Nero põe fogo na cidade

 

Galeria do Ouvidor

 

Uma prática banal atualmente era raridade na década de 1960: os salões de cabelo unissex. O salão do Nero foi o primeiro de Belo Horizonte a aderir à prática. No auge, ele chegou a trabalhar com cerca de 10 funcionários, mas hoje só tem duas. O salão abriu no fim dos anos 60, “perto da época da revolução militar. Então a gente era muito vigiado, punido de alguma maneira, humilhado por eles, pela repressão que a polícia fazia em cima dos homossexuais. Não tínhamos muita liberdade de expressão, de viver. Mas nós fomos lutando, abrindo espaço e foi melhorando até os dias de hoje”, lembra Nero.
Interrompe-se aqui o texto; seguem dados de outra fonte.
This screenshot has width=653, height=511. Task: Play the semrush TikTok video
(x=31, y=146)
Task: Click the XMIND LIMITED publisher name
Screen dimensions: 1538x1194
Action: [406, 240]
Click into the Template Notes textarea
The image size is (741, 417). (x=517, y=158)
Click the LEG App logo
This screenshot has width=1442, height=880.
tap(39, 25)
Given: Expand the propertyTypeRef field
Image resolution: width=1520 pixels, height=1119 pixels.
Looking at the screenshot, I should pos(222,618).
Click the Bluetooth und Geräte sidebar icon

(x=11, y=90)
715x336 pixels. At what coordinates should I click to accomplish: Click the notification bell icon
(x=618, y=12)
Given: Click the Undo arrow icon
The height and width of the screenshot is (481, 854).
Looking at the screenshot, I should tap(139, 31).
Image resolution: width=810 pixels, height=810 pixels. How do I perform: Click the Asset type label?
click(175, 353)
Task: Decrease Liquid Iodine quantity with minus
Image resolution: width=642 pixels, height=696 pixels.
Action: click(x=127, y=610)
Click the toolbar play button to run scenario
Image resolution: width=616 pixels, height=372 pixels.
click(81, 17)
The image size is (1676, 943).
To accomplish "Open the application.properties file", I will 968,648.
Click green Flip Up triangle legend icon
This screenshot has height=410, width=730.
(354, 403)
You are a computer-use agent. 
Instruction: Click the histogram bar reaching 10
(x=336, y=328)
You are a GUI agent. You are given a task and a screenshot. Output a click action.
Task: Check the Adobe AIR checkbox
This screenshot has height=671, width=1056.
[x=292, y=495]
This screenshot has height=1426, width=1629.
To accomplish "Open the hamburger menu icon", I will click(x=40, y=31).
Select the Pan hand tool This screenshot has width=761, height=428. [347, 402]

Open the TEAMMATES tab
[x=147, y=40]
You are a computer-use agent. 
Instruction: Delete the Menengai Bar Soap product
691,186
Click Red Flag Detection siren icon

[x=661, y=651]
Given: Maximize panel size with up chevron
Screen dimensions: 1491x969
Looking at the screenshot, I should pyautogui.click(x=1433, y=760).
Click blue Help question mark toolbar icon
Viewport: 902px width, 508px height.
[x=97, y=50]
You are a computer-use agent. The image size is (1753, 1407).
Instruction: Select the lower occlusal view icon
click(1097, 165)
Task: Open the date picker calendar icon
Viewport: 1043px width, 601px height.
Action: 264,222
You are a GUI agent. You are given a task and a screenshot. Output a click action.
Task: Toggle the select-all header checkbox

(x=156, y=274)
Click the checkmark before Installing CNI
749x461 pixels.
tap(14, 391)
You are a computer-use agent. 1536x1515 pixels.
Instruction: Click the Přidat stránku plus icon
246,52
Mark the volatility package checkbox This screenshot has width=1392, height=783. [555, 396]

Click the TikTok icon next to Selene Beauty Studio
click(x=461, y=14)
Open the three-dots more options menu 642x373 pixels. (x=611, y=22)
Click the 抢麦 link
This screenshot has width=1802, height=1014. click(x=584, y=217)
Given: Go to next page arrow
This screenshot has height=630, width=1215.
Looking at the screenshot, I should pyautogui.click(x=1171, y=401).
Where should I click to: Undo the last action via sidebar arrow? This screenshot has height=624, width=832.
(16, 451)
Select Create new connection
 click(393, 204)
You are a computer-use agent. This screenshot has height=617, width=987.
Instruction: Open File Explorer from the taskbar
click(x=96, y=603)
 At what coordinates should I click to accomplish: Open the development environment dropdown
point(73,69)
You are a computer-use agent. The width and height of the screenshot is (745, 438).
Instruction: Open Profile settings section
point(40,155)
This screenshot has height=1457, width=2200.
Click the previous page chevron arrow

Ele conta que saiu de sua cidade natal, São João Del Rei, e veio para a capital na esperança de encontrar mais aceitação. No entanto, “o preconceito era velado do mesmo jeito”. Mesmo com a repressão, no entanto, Nero inovou o mercado dos salões de beleza em Belo Horizonte. O cabeleireiro conta que começou a misturar homens e mulheres durante o dia. Antes, os homens só eram atendidos depois das 18 horas e as mulheres durante a tarde. “Isso causou bastante estranhamento, mas também um interesse muito grande de todo mundo, porque era algo diferente na época”.

Nero explica que, naquela época, quando as mulheres iam ao salão cortar o cabelo, os maridos e namorados iam junto para que nenhum homem olhasse ou chegasse perto delas. “Eles eram muito machistas, acho que ainda são. Eles falavam ‘não corta aqui não’, e a mulher muda, calada”, conta o cabeleireiro. Segundo ele, esse costume prevalece até hoje. Quando atende clientes mais velhas, Nero afirma que os maridos continuam as acompanhando. “Tem certos comportamentos que não mudam, mas muitas coisas já quebraram. Vamos viver pra ver, né?”

Nunca foi à Galeria do Ouvidor? Então venha fazer um passeio com a gente:

 

Thaiane Bueno

Para mim, antes a Galeria do Ouvidor era só um lugar para comprar tintas capilares, cheio de lojas que vendem cabelo e sexshops. Agora é um local cheio de histórias e personagens interessantes.

Laiza Monique

Sebastião, da filatélica, é uma das pessoas mais simpáticas da Galeria do Ouvidor. Acabei ganhando um selo de presente.